# Information shown start
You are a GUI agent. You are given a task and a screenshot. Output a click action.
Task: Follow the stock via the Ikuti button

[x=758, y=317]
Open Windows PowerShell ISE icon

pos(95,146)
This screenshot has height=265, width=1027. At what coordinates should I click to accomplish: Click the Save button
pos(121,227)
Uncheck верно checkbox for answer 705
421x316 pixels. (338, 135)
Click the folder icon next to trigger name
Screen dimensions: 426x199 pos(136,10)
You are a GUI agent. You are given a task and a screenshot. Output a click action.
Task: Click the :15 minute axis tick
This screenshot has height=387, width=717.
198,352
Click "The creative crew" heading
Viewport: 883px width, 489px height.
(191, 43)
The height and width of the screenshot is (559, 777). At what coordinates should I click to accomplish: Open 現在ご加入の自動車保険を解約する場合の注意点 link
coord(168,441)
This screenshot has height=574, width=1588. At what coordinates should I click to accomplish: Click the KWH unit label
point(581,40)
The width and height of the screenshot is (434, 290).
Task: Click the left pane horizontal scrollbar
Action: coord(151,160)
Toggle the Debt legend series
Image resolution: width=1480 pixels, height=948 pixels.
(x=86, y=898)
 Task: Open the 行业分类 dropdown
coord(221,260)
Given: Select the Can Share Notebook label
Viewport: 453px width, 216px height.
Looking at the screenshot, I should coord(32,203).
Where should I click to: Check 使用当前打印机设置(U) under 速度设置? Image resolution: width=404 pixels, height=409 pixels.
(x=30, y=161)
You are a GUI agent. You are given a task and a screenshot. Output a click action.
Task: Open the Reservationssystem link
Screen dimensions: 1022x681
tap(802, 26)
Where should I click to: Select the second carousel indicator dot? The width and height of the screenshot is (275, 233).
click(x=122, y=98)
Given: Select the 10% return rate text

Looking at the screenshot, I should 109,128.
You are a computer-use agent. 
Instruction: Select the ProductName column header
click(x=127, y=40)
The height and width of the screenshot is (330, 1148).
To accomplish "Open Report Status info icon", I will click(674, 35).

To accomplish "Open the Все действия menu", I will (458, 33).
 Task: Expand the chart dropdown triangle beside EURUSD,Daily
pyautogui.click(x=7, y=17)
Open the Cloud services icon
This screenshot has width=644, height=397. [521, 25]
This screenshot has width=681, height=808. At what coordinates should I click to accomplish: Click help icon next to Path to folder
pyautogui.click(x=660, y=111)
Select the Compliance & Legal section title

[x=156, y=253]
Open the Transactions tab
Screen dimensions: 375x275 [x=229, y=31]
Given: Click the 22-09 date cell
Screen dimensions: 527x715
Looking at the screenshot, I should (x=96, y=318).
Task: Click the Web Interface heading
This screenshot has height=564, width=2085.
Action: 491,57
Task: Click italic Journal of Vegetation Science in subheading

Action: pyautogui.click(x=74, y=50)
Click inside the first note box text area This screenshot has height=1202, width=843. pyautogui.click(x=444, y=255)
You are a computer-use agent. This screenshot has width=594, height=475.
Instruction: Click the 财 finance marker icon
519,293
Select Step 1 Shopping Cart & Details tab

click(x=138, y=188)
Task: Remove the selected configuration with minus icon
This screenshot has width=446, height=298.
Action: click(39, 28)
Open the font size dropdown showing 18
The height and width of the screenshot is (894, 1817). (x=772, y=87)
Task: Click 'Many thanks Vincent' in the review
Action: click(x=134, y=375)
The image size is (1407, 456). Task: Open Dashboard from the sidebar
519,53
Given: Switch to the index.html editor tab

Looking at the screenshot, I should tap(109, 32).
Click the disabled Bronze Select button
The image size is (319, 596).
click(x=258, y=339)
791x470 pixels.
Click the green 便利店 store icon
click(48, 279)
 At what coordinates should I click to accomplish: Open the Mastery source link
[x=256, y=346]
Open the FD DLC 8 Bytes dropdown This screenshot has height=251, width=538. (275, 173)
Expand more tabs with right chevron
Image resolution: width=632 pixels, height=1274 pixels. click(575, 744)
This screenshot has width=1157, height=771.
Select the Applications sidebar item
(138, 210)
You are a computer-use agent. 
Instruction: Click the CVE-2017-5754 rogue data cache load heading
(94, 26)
# Information shown end
§ **The problem**
Please revise the records by replacing "GUI agent" with "screen assistant" wherever it appears, leaving everything else unchanged.

§ **Written answer**
You are a screen assistant. You are given a task and a screenshot. Output a click action.
Task: Follow the stock via the Ikuti button

[x=758, y=317]
Open Windows PowerShell ISE icon

pos(95,146)
This screenshot has height=265, width=1027. At what coordinates should I click to accomplish: Click the Save button
pos(121,227)
Uncheck верно checkbox for answer 705
421x316 pixels. (338, 135)
Click the folder icon next to trigger name
Screen dimensions: 426x199 pos(136,10)
You are a screen assistant. You are given a task and a screenshot. Output a click action.
Task: Click the :15 minute axis tick
This screenshot has height=387, width=717.
198,352
Click "The creative crew" heading
Viewport: 883px width, 489px height.
(191, 43)
The height and width of the screenshot is (559, 777). At what coordinates should I click to accomplish: Open 現在ご加入の自動車保険を解約する場合の注意点 link
coord(168,441)
This screenshot has height=574, width=1588. At what coordinates should I click to accomplish: Click the KWH unit label
point(581,40)
The width and height of the screenshot is (434, 290).
Task: Click the left pane horizontal scrollbar
Action: coord(151,160)
Toggle the Debt legend series
Image resolution: width=1480 pixels, height=948 pixels.
(x=86, y=898)
 Task: Open the 行业分类 dropdown
coord(221,260)
Given: Select the Can Share Notebook label
Viewport: 453px width, 216px height.
Looking at the screenshot, I should coord(32,203).
Where should I click to: Check 使用当前打印机设置(U) under 速度设置? Image resolution: width=404 pixels, height=409 pixels.
(x=30, y=161)
You are a screen assistant. You are given a task and a screenshot. Output a click action.
Task: Open the Reservationssystem link
Screen dimensions: 1022x681
tap(802, 26)
Where should I click to: Select the second carousel indicator dot? The width and height of the screenshot is (275, 233).
click(x=122, y=98)
Given: Select the 10% return rate text

Looking at the screenshot, I should 109,128.
You are a computer-use agent. 
Instruction: Select the ProductName column header
click(x=127, y=40)
The height and width of the screenshot is (330, 1148).
To accomplish "Open Report Status info icon", I will click(674, 35).

To accomplish "Open the Все действия menu", I will (458, 33).
 Task: Expand the chart dropdown triangle beside EURUSD,Daily
pyautogui.click(x=7, y=17)
Open the Cloud services icon
This screenshot has width=644, height=397. [521, 25]
This screenshot has width=681, height=808. At what coordinates should I click to accomplish: Click help icon next to Path to folder
pyautogui.click(x=660, y=111)
Select the Compliance & Legal section title

[x=156, y=253]
Open the Transactions tab
Screen dimensions: 375x275 [x=229, y=31]
Given: Click the 22-09 date cell
Screen dimensions: 527x715
Looking at the screenshot, I should (x=96, y=318).
Task: Click the Web Interface heading
This screenshot has height=564, width=2085.
Action: 491,57
Task: Click italic Journal of Vegetation Science in subheading

Action: pyautogui.click(x=74, y=50)
Click inside the first note box text area This screenshot has height=1202, width=843. pyautogui.click(x=444, y=255)
You are a computer-use agent. This screenshot has width=594, height=475.
Instruction: Click the 财 finance marker icon
519,293
Select Step 1 Shopping Cart & Details tab

click(x=138, y=188)
Task: Remove the selected configuration with minus icon
This screenshot has width=446, height=298.
Action: click(39, 28)
Open the font size dropdown showing 18
The height and width of the screenshot is (894, 1817). (x=772, y=87)
Task: Click 'Many thanks Vincent' in the review
Action: click(x=134, y=375)
The image size is (1407, 456). Task: Open Dashboard from the sidebar
519,53
Given: Switch to the index.html editor tab

Looking at the screenshot, I should tap(109, 32).
Click the disabled Bronze Select button
The image size is (319, 596).
click(x=258, y=339)
791x470 pixels.
Click the green 便利店 store icon
click(48, 279)
 At what coordinates should I click to accomplish: Open the Mastery source link
[x=256, y=346]
Open the FD DLC 8 Bytes dropdown This screenshot has height=251, width=538. (275, 173)
Expand more tabs with right chevron
Image resolution: width=632 pixels, height=1274 pixels. click(575, 744)
This screenshot has width=1157, height=771.
Select the Applications sidebar item
(138, 210)
You are a computer-use agent. 
Instruction: Click the CVE-2017-5754 rogue data cache load heading
(94, 26)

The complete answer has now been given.